• WHAT THE TASK ASKS
Word for word, retype the lines from the one containing "Instruction: Click the Search input field" to the last line of the data below, both ends included.

Records from a data collection:
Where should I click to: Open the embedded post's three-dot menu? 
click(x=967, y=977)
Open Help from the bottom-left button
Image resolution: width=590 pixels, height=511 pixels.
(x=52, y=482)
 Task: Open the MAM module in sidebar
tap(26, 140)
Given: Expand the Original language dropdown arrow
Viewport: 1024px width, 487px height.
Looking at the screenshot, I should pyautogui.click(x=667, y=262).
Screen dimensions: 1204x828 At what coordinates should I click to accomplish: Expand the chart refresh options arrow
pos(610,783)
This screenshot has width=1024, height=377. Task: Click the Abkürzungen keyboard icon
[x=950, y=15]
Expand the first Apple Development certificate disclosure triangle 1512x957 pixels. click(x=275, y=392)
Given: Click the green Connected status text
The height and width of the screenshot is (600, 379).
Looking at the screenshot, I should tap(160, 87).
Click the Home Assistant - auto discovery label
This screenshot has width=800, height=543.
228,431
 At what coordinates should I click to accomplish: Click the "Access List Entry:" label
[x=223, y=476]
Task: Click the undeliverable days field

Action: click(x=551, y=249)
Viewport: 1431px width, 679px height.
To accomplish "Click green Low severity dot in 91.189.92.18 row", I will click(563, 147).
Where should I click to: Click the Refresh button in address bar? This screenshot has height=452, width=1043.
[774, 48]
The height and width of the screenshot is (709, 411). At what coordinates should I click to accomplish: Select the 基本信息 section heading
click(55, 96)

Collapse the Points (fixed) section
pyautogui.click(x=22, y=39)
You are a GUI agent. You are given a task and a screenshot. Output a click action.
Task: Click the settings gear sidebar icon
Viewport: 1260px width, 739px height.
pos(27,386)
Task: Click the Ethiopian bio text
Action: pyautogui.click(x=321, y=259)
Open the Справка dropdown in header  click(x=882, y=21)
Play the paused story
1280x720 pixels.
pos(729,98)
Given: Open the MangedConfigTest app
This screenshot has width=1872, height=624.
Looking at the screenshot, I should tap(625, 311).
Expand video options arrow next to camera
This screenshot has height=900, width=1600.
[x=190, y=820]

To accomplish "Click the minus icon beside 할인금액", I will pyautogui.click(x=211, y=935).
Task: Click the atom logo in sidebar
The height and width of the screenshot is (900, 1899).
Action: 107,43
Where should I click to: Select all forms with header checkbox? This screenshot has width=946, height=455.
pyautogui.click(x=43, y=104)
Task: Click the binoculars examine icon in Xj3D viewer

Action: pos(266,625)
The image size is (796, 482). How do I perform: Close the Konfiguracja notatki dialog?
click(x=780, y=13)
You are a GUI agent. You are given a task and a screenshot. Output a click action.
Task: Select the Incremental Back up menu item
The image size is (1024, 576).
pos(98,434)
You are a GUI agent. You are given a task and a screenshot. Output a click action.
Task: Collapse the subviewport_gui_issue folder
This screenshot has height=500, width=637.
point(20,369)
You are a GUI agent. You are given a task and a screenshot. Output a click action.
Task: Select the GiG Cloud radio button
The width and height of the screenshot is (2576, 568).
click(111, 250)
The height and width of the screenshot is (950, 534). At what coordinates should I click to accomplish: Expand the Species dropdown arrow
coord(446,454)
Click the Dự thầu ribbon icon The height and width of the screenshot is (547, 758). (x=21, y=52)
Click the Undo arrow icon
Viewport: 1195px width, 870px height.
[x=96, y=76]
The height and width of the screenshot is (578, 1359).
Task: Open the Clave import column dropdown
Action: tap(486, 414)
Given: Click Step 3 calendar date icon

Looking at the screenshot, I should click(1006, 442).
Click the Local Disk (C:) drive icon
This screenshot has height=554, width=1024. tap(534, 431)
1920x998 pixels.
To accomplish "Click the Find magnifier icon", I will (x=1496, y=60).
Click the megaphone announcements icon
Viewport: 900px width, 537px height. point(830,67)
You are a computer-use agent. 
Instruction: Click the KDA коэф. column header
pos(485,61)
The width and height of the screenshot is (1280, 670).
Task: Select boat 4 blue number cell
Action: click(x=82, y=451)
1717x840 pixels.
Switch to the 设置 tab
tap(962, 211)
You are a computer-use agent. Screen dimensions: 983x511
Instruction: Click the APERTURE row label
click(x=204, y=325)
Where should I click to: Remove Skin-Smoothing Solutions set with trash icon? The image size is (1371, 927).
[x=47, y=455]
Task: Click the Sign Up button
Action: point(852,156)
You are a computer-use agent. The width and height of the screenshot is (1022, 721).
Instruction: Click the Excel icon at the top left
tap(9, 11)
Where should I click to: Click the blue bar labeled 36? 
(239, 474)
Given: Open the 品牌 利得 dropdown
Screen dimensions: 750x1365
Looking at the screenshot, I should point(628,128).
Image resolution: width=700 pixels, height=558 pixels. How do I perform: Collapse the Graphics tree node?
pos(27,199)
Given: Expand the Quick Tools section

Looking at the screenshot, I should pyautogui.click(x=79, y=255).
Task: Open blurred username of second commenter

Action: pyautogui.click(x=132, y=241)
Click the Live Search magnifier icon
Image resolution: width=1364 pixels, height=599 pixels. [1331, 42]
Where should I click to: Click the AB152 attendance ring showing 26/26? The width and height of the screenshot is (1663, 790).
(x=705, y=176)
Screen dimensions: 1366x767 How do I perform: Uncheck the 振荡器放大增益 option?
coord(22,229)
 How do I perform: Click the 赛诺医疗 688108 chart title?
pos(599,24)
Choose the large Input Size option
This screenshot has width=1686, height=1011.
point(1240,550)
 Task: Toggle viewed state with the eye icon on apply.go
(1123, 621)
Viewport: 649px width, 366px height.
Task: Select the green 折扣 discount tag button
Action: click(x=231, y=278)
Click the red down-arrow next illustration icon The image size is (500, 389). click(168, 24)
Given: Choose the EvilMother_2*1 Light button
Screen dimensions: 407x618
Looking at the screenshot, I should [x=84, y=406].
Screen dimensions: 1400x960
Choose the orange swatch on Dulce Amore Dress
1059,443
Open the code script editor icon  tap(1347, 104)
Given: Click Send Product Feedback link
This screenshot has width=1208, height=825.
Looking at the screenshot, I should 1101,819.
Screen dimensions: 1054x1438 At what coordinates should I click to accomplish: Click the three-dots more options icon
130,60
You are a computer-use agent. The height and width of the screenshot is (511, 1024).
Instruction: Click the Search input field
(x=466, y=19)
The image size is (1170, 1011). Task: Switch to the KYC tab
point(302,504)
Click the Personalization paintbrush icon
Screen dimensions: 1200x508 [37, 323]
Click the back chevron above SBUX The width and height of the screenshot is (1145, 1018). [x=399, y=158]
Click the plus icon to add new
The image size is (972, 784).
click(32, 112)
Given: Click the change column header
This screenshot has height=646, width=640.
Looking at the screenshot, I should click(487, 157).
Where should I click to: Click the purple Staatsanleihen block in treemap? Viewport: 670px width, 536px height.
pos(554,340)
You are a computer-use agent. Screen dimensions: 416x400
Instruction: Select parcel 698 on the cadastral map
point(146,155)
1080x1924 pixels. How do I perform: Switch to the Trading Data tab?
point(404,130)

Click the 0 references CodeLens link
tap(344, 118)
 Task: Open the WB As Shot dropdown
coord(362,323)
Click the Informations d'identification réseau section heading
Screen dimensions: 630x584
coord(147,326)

• EXERCISE ANSWER
Instruction: Click the Search input field
(x=466, y=19)
The image size is (1170, 1011). Task: Switch to the KYC tab
point(302,504)
Click the Personalization paintbrush icon
Screen dimensions: 1200x508 [37, 323]
Click the back chevron above SBUX The width and height of the screenshot is (1145, 1018). [x=399, y=158]
Click the plus icon to add new
The image size is (972, 784).
click(32, 112)
Given: Click the change column header
This screenshot has height=646, width=640.
Looking at the screenshot, I should click(487, 157).
Where should I click to: Click the purple Staatsanleihen block in treemap? Viewport: 670px width, 536px height.
pos(554,340)
You are a computer-use agent. Screen dimensions: 416x400
Instruction: Select parcel 698 on the cadastral map
point(146,155)
1080x1924 pixels. How do I perform: Switch to the Trading Data tab?
point(404,130)

Click the 0 references CodeLens link
tap(344, 118)
 Task: Open the WB As Shot dropdown
coord(362,323)
Click the Informations d'identification réseau section heading
Screen dimensions: 630x584
coord(147,326)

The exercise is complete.